Nel 1982 venne in Italia per un po' di vacanza e per rimettersi in salute. Dopo sei mesi, però, era nuovamente al suo posto. L'incomprensione con il superiore di cui abbiamo detto, si accentuò. Questi si era messo in testa che il Padre insegnasse delle eresie ai ragazzi. Non potendone più, p. Mondini si rivolse al p. generale.

"Carissimo p. generale - scrisse nel 1984 - vengo a lei per domandare il suo aiuto nei miei riguardi. Chiedo che padre (c'è il nome) smetta di tormentarmi. Per provare ad ogni costo la sua tesi, stiracchia la verità e quando questa non basta, accusa anche falsamente. Alcune settimane fa, dopo aver fatto ciò davanti al vescovo, venne in stanza mia con la sua vecchia tattica: o cedi o ti rompi. La sera ero spaventato, credevo proprio di essere ricaduto nell'esaurimento di qualche anno fa. Gli dissi che era stato lui la causa del mio esaurimento che mi costò sei mesi di iniezioni e di cure. Ciò nonostante non mollava facendomi piangere e accusandomi che in scuola insegnavo errori, che non avevo il giusto concetto di purezza. Naturalmente io non intendo giudicare le intenzioni, ma solo riporto i fatti.

Chiedo che mi si lasci in pace. Ho presto 70 anni, 40 di messa. Faccio ogni mattina tre quarti d'ora di meditazione, due esami di coscienza al giorno, dopo scuola al mattino e, dopo pranzo, due ore di adorazione davanti al Santissimo, rosario, ecc. Possibile che se fossi un criminale Dio e la Madonna non me lo farebbero capire? Io voglio bene a tutti, non voglio punizioni per nessuno, chiedo solo che mi si lasci in pace".

Il fatto che nel gennaio dell'85 il p. generale sia andato in Kenya e p. Mondini abbia continuato nel suo impegno di insegnante, significa che non insegnava eresie.

Nel 1986 il Padre venne ancora una volta in vacanza. Quando tornò, la missione dove aveva tanto sofferto era passata al clero indigeno, ed egli fu trasferito nella missione di Makindu (1987) come addetto al ministero in parrocchia.

Nel 1988 ebbe ancora qualche sussulto per la linea che teneva Nigrizia: "Vuole che succeda un secondo Burundi? Nessuno di noi vuol essere espulso!". Il vecchio leone non aveva perso né artigli, né zanne e, seguendo ciò che la sua coscienza gli indicava, cercava di portare avanti le sue ragioni sempre per il miglior bene della missione, dei confratelli e delle anime.
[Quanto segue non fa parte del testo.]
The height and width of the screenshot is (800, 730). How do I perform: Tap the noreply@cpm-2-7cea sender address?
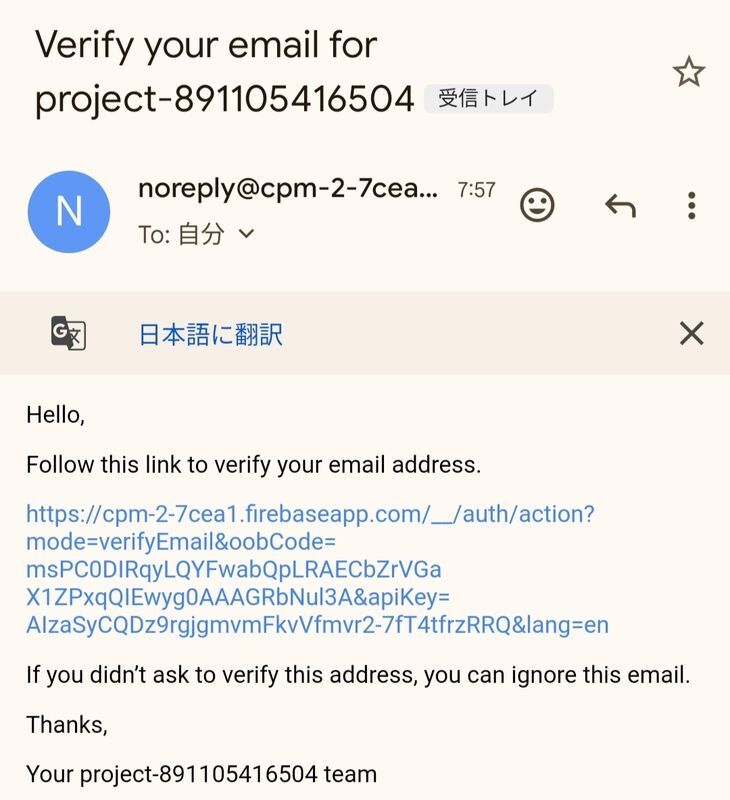pyautogui.click(x=288, y=189)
Il 7 giugno 1991, festa del Sacro Cuore, mentre fiancheggiava la strada lungo i binari della ferrovia, ad un passaggio a livello che non esisteva, la sua jeep fu affiancata e sbattuta dal treno che sopraggiungeva proprio quando p. Alfio, ormai vicino alla missione, stava accostando per oltrepassare le rotaie. L'urto fu molto forte e il Padre fu sbalzato dall'altra parte dell'auto con frattura del cranio e di alcune costole.

Fu portato all'ospedale di Makindu e furono chiamati da Nairobi i "medici volanti". Non potendolo caricare sul loro aereo troppo piccolo per la grave situazione polmonare e le fratture interne. dopo quattro ore di autovettura, all'arrivo a Nairobi, il Padre spirò.

Alla sua messa funebre, nella missione di Makindu, concelebrarono 3 vescovi, 30 sacerdoti, con la partecipazione di suore, fratelli, scolastici e laici. P. Tommaso Vermiglio tenne l'orazione funebre.

P. Alfio Mondini lascia dietro di sé il ricordo di un missionario zelantissimo, sempre contento (anche nella sofferenza) e altrettanto preoccupato per la salvezza delle anime. I confratelli che l'anno conosciuto e che gli sono vissuti accanto per tanto tempo assicurano che sarà a lungo ricordato per tre motivi: la sua intelligente apertura alla gente, le sue iniziative inesauribili e... le sue trovate ingegnose che tenevano allegra la comunità.                  p. L.G.